The goal of the ROARS project is to increase the robustness of an existing analytical speech recognition system (ie one using statistical knowledge about syllables, phonemes and phonetic features), and to use it as part of a speech understanding system with connected words and dialogue capability for two languages: French and Spanish.
Two identical hardware prototypes were built for speech analysis, the statistical knowledge necessary for the feature based approach has been established for Spanish and improved for French and, finally, the corresponding speech recognition systems were implemented. In this way acceptable recognition rates in a multispeaker environment were successfully demonstrated for the French recognition system and for a 100 word vocabulary (work is still in progress for the Spanish system).
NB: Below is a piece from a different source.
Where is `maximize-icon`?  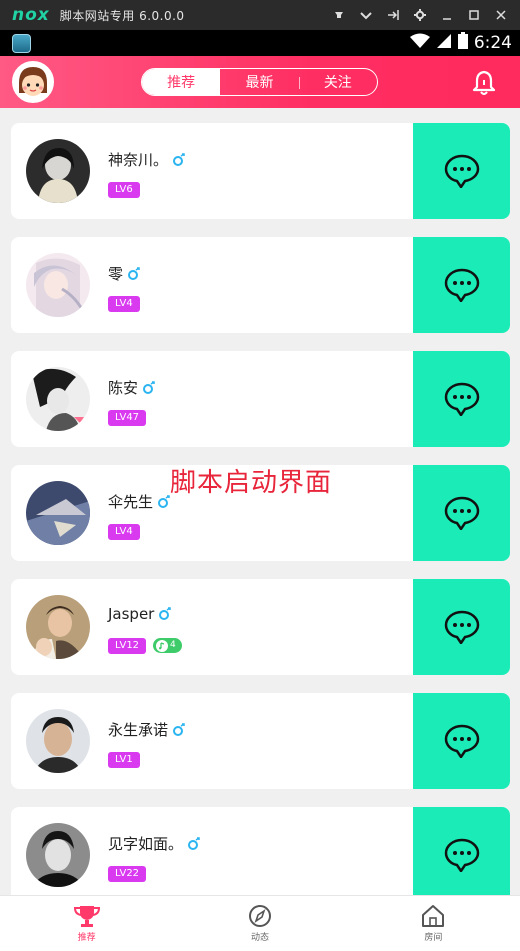
maximize-icon is located at coordinates (474, 15).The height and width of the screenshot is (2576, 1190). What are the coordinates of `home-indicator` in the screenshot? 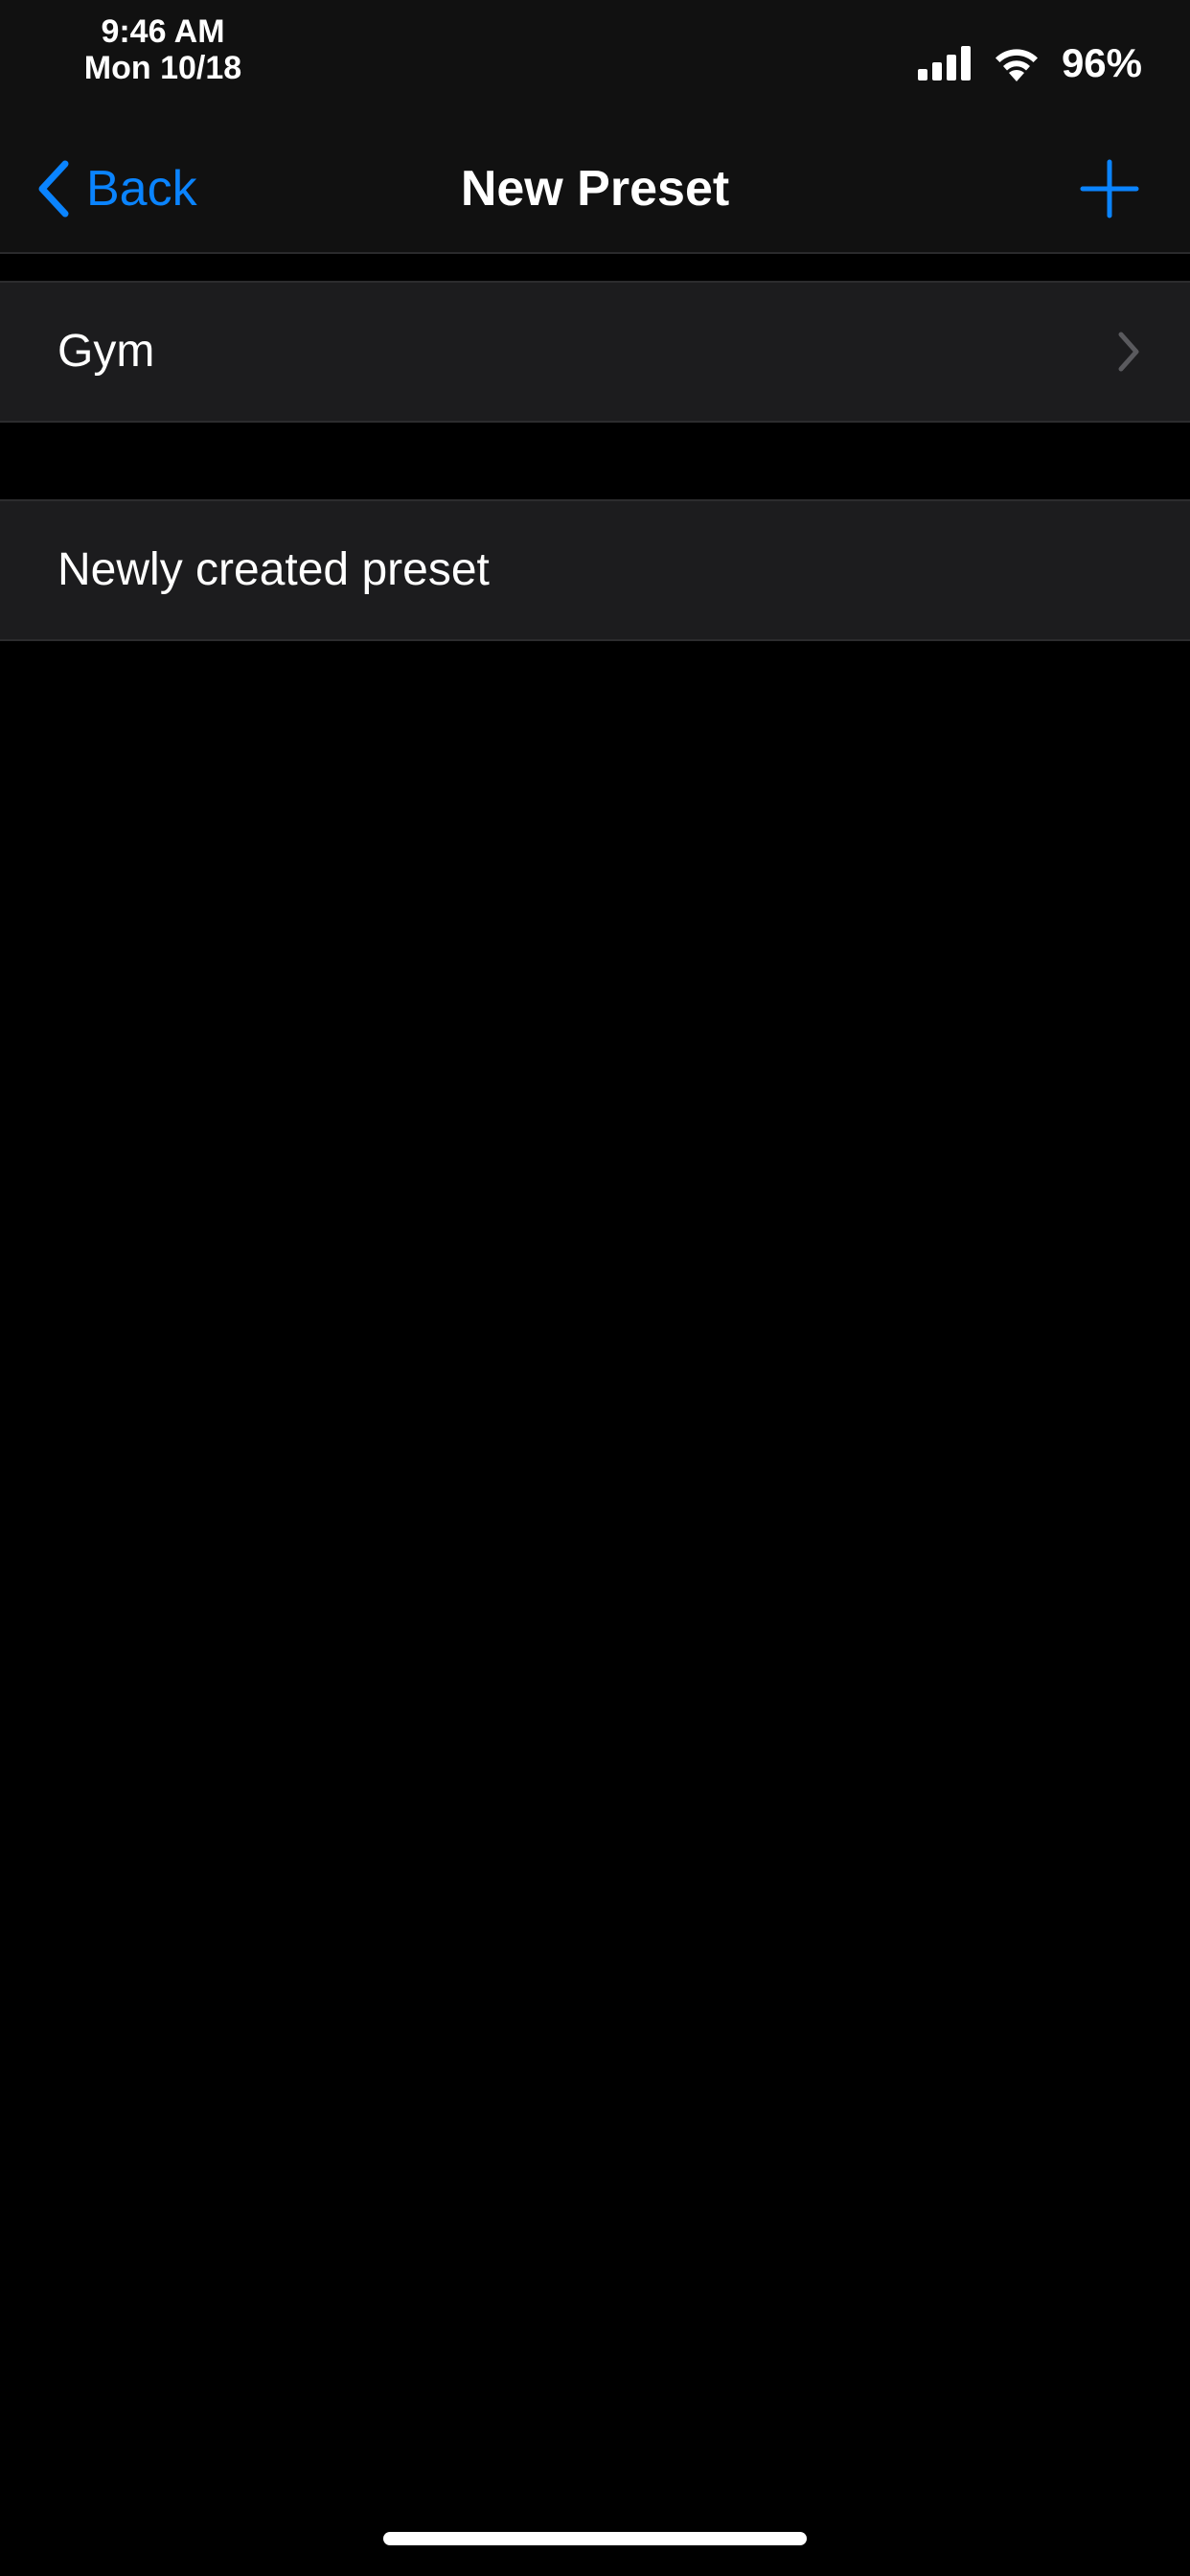 It's located at (595, 2538).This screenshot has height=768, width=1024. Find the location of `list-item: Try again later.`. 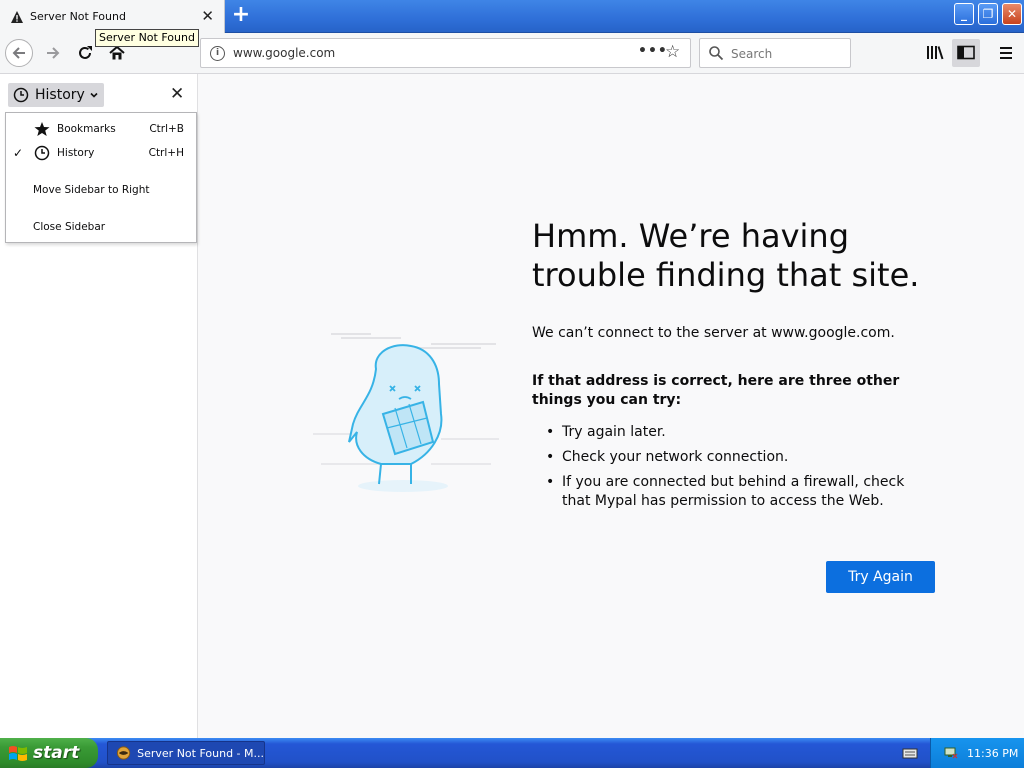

Simultaneously, a progressive and slow adaptation for vowel recognition was investigated and the Lombard effect was studied both in French and Spanish.

Concerning the improvement of voice input robustness by use of dialogue and understanding, a set of tools was developed (editors, compilers, etc) in the domain of 'finalized dialogue', that is to say task oriented and cooperative. The implementation of the 2 demonstrations is in progress.
The work started from an existing system implemented for the French language. This system has been shown to operate in real time, to be speaker-independent, and has had satisfactory results with continuously uttered connected words.

The aim of the first phase of the project was to develop and implement the corresponding knowledge-bases for the Spanish language and to enhance for both languages the robustness of this system against:

- Intra- and inter-speaker changes in articulation, by the improvement of statistical knowledge used in the system.
- Various ambient noises, by analysing the degradations induced on each acoustic cue used in the phonemic recognition system and the changes in articulation (at the feature level) when the speaker is under different noise conditions and by studying and testing improvements aiming to minimise these degradations.

All these tasks are run in parallel for both languages, French and Spanish. In order to study, implement and test improvements, two identical hardware prototypes were built (one for the French application and one for the Spanish).

The aim of the second phase was the implementation of two demonstrations of speech understanding for air traffic control (one in French, one in Spanish) and will be the integration of voice input with other devices (such as keyboards, tracker-balls and screens).